Я понимаю, что мне опять нужно брать все в хрупкие женские руки или Рой пойдет напролом и опять нарвется на пулю. Я делаю глубокий вдох и с криком: «Мина!» – хватаю Редбери за грудки, притом свободной рукой захлопываю двери самолета. (Не делайте удивленные глаза, мы просто, откололи от дверей лед и разработали петли. «Зачем?» – спросите вы, а чтобы золото никому не досталось). Вот и все: мы, золото, самолет – жуткий мужчина и Анна не доберутся до нас.
– Гениально, – ворчит Рой, – ты заперла нас в ловушку.
– У нас золото, – четко говорю я, – им придется с нами договориться.
– У нас почти нет воздуха, – скрещивает руки на груди Рой, – готов поспорить здесь нет провизии, но самое классное мы замерзнем прежде чем у нас закончится воздух.
– Он не станет нас взрывать, – со смехом говорю я, – или ему понадобится целый легион людей, чтобы откопать золото. И он не дождется нас, через час к нам придут спасатели.
– В смысле? – Брови Роя ползут вверх.
– Я позвонила Джошуа Чедвику, когда обнаружила, что на станции киллер. Это было несколько дней назад. Он попросил не выключать сотовый, так что спасатели в курсе, где мы, – заявляю я, – Извини, Рой, если бы ты узнал, они бы тоже догадались. Э–э… ты не умеешь хранить секреты.
– Два ноль: в твою пользу, – он  качает головой в знак согласия.
– У меня хороший учитель, – смущенно улыбаюсь я.
В моем кармане звонит сотовый и мы слышим голос Чедвика:
– Открывайте двери, ребятки! Программа по защите свидетелей завершена!

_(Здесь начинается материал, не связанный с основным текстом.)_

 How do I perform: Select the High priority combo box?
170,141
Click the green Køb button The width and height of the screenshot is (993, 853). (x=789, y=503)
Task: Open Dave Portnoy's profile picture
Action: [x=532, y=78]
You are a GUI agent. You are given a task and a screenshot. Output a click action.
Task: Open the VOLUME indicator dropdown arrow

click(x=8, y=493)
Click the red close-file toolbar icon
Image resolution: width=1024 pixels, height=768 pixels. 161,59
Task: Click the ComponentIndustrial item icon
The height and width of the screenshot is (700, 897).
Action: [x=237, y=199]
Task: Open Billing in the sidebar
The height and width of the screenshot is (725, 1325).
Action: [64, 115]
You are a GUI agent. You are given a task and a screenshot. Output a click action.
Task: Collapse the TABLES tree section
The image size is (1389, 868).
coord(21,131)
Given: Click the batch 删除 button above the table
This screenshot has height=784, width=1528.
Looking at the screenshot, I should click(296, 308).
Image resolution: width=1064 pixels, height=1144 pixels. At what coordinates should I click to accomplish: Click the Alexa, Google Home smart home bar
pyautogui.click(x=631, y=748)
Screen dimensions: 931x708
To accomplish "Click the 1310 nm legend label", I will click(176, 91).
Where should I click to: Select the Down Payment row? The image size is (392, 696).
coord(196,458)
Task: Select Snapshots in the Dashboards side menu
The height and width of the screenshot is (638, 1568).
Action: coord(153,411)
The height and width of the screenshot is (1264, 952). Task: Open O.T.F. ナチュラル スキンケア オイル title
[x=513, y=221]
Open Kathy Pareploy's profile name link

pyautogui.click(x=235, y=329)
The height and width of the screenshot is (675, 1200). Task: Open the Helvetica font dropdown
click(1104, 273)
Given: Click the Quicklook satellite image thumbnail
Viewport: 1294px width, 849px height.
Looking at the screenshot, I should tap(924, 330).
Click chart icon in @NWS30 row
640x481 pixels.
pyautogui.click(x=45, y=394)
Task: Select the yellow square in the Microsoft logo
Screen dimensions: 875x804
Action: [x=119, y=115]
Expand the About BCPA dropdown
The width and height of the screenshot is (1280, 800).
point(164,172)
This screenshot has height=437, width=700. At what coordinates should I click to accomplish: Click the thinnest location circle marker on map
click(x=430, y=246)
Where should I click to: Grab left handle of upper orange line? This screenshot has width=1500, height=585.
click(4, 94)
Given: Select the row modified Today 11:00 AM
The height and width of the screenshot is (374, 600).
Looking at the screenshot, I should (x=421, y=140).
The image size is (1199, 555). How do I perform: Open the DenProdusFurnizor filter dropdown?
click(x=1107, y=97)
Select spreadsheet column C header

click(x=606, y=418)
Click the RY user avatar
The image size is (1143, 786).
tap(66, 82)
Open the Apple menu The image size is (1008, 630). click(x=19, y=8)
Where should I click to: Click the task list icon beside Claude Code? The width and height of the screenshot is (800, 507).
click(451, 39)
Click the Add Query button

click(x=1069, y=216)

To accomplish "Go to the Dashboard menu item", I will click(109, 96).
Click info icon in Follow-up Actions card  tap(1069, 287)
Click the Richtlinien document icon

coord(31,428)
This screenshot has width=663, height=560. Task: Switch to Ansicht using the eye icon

– О, легок как на помине, – отзываюсь я.
– Жаль, что золото не достанется нам, а я придумал такой отличный план, – ворчит Рой, открывая двери самолета.


Эпилог
 

И несколько слов напоследок…
Как пишется в книгах: «прошло несколько лет». Но я обрадую воображение моих читателей – прошел всего год с тех событий, которые кажутся моим близким – моим капризом; Рою, странным поворотом судьбы, а для меня не такими далекими. Именно эти события помогли мне понять, чего же я хочу от своей жизни – и вот ответ, я хочу ее изменить. Нет-нет, я вновь обрела семью и любимого человечка. Я нашла призвание – мне нравиться помогать людям. Я – врач. Работаю в военном госпитале в Германии.  Я вновь режу пирог на рождество и няньчию младшего братишку. Иногда захожу к Лео и даже переписываюсь с Салли в интернете. Каждое воскресенье или почти каждое я прихожу на кладбище и ложу белые цветы на надгробье Мета. Каждый раз на моих глазах слезы и именно эти слезы не дают мне покоя. Не дают вести прежнюю жизнь…
Еще у меня для вас приятная новость или даже две: я вышла замуж и написала книгу.
Догадаться не сложно, кто стал моим мужем. Рой Редбери, скажу по секрету, по-прежнему не исправим. Наша маленькая война переросла в крепкие отношения. Мне есть на кого положиться; ну, и также не мне одной – мой кот часто ложиться рядом с Роем и поет ему песню. Редбери ворчит, обзывает его «скотиной», но берет на руки и даже на диван.
О книге. Нет, я так и не закончила на филолога. Книги можно писать и в домашних условиях, хотя эта написанная на ржавом столике, под лампочку на краю света в Антарктиде. Она разошлась миллионным тиражом, но увы, я написала ее под псевдонимом. Потому что сложилось так, что все события в ней оказались правдой, так как у меня некоторые разногласия «с системой».
Я все еще не оставила идею помогать Джошуа. Я всегда буду бороться, всегда будит моя маленькая война. Пусть даже тут в госпитале, но я буду знать, что я не бесполезна. Увы, прийти к Чедвику я не могу, потому что я боюсь – боюсь за моих близких. Что еще одно мое не осторожное действие и весь мой хрупкий мир может рухнуть. Пусть я буду тут, но это будет моя помощь – моя личная война. Может быть, пройдут годы, прежде, чем я осознаю, что готова принять решение. Готова, обманывать близких о своей настоящей работе, как делает Джошуа или как делал Рой, но не сейчас. Сейчас я всего лишь Эмили Неве – дочь  своей матери и не больше. Я всего лишь человек, а людям свойственны слабости. Не так ли?